Study questions.
- A) Reproduce the portion of the Amazon thread starting at "why on earth" and ending at "is very different.".
- B) In the Amazon thread, which website published the linked article?
- C) Pick up the Amazon thread where it stops and continue it.

------ Source document ------

Amazon Says It Has a First Amendment Right to Union Bust

(404media.co)

68 points | by belter a day ago ago

47 comments

  • ilyagr 21 hours ago

    By this logic, mugging somebody at gunpoint is protected by the first and second amendment. I exercised my right to free speech and to bear arms, and then they voluntarily gave me all they had.

    If a citizen claims this -- ridiculous. But if a corporation or the president did it, and with the current supreme court -- who knows.

    *Update:* But see also https://news.ycombinator.com/item?id=41947360, which is a more murky issue that would need some actual legal expertise to talk about. Maybe it's just an article with a misleading headline, depending on what's actually being claimed.

    • jjtheblunt 10 hours ago

      why on earth did a legit question get flagged? that's counterproductive.

    • 21 hours ago
      [deleted]
    • jjtheblunt 21 hours ago

      [flagged]

  • rootusrootus 21 hours ago

    I feel like we should make civil rights for individuals as expansive as possible, but it would be perfectly okay to put much tighter limits on what kind of free speech protection a corporation gets.

    I also do not see this as a first amendment issue anyway. Amazon can say anything they want, but when they force employees to listen to it, that is very different.

    • dhd415 21 hours ago

      There are certainly legitimate concerns about the influence of Amazon and other large corporations, but the solution is not so simple as what you suggest. Corporations are associations of people, so you are advocating for civil rights for individuals up until they associate with others and act or speak collectively. That would be radically detrimental to the meaning of civil rights.

      • atmavatar 20 hours ago

        Corporations do not exist to facilitate collective advocacy. There is zero reason to believe that the views of the C-suite or board of directors for a corporation represent the views of a majority, significant minority, or even any of its employees.

------ Excerpted data ------

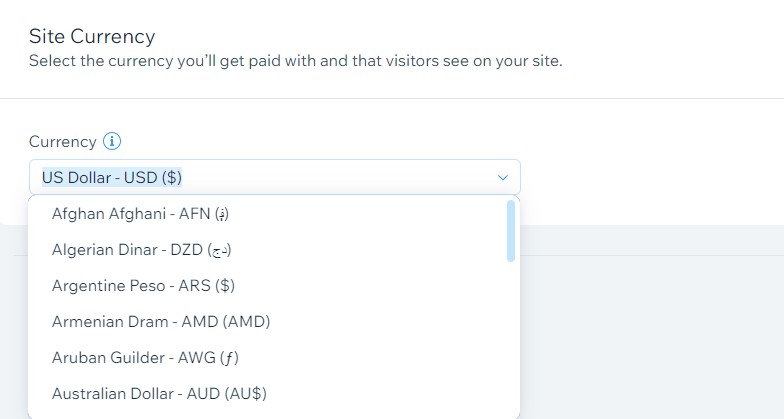Click the currency description text under the heading
Screen dimensions: 784x419
pyautogui.click(x=295, y=62)
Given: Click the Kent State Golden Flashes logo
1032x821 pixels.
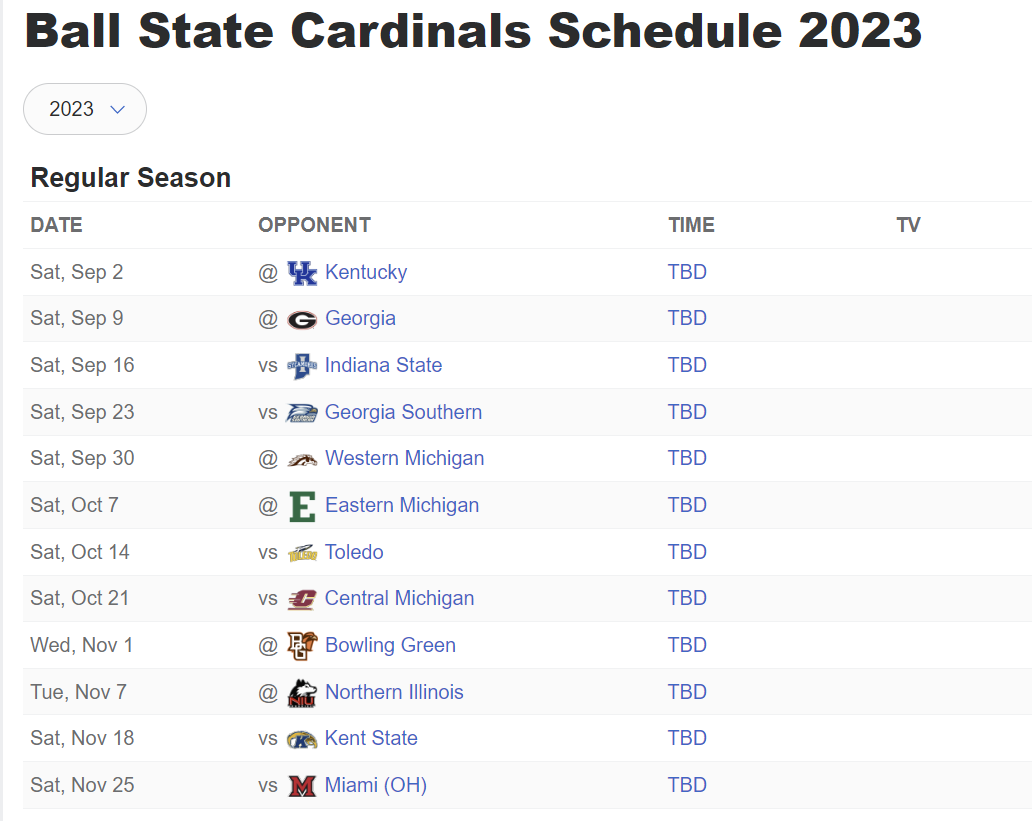Looking at the screenshot, I should [x=302, y=739].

------

Answers in order.
- A)
why on earth did a legit question get flagged? that's counterproductive.

    • 21 hours ago
      [deleted]
    • jjtheblunt 21 hours ago

      [flagged]

  • rootusrootus 21 hours ago

    I feel like we should make civil rights for individuals as expansive as possible, but it would be perfectly okay to put much tighter limits on what kind of free speech protection a corporation gets.

    I also do not see this as a first amendment issue anyway. Amazon can say anything they want, but when they force employees to listen to it, that is very different.

- B) 404media.co

- C)
        Pretending like they are a vehicle for collective speech merely amplifies the speech of the owners at the (potential) expense of the employees. Perpetuating the facade is sadly both another symptom and a furtherance of the corrupting influence of money in our politics.

        • solidninja 20 hours ago

          Unless of course the only corporations allowed to exercise free speech rights were collectives of workers :)

      • BobaFloutist 20 hours ago

        What about civil rights for individuals up until they form a legal structure oriented around amassing profits and protecting the individuals from liability?

        An argument could be made to have different rules for benefit corporations and non-profit corporations as opposed to traditional for-profit corporations.

      • heroprotagonist 16 hours ago

        Corporations have personhood in and of themselves, and not in representation of a collective of people. This is what builds the corporate veil and legally shields investors and operators as individuals, to some degree, from corporate actions.

      • andrewmcwatters 21 hours ago

        This concept muddies the waters, and as a society we should be keen to identify concepts that do just that.

        It’s simple enough to draw the line at registered organizations. These entities after all are afforded distinct legal privileges.

        • dhd415 21 hours ago

          Organizations such as the ACLU and the American Red Cross are registered organizations and I doubt you'd advocate for restricting or redefining their civil rights. Perhaps you'd draw the line at for-profit organizations, but that doesn't make it better. Should Ben & Jerry's or Patagonia or other corporations with notable positions on social issues not enjoy the protection of civil rights from those who oppose them?

          The bottom line is that any restriction or redefinition of civil rights is fraught with negative unintended consequences. It should be an option chosen with extreme care.

          • 20 hours ago
            [deleted]
        • twoodfin 21 hours ago

          Registered organizations like the New York Times Company?

    • ethagknight 21 hours ago

      How is it different? The first amendment right, im guessing, extends to the employees making the union-busting speech. Can you mandate that an employee listen to safety training, where non-compliance means having your contractural employment terminated?

      To the other absurd arguments about "give me your wallet" as comparable free speech, come on. These are people demanding pay from an employer but wanting to play by different rules not mandated by the US Govt, not somebody out there tilling their own field seeking racketeering protection from an ogre.

      • rootusrootus 21 hours ago

        Defining it legally would require careful consideration, but there is an obvious intuitive difference between telling employees unions are bad and mandating that they watch safety training.

        The latter at least has legitimate business value as well as value for the employee themselves. The former benefits only the corporation, at the expense of the employees. Safety training is collectively good, union busting is adversarial.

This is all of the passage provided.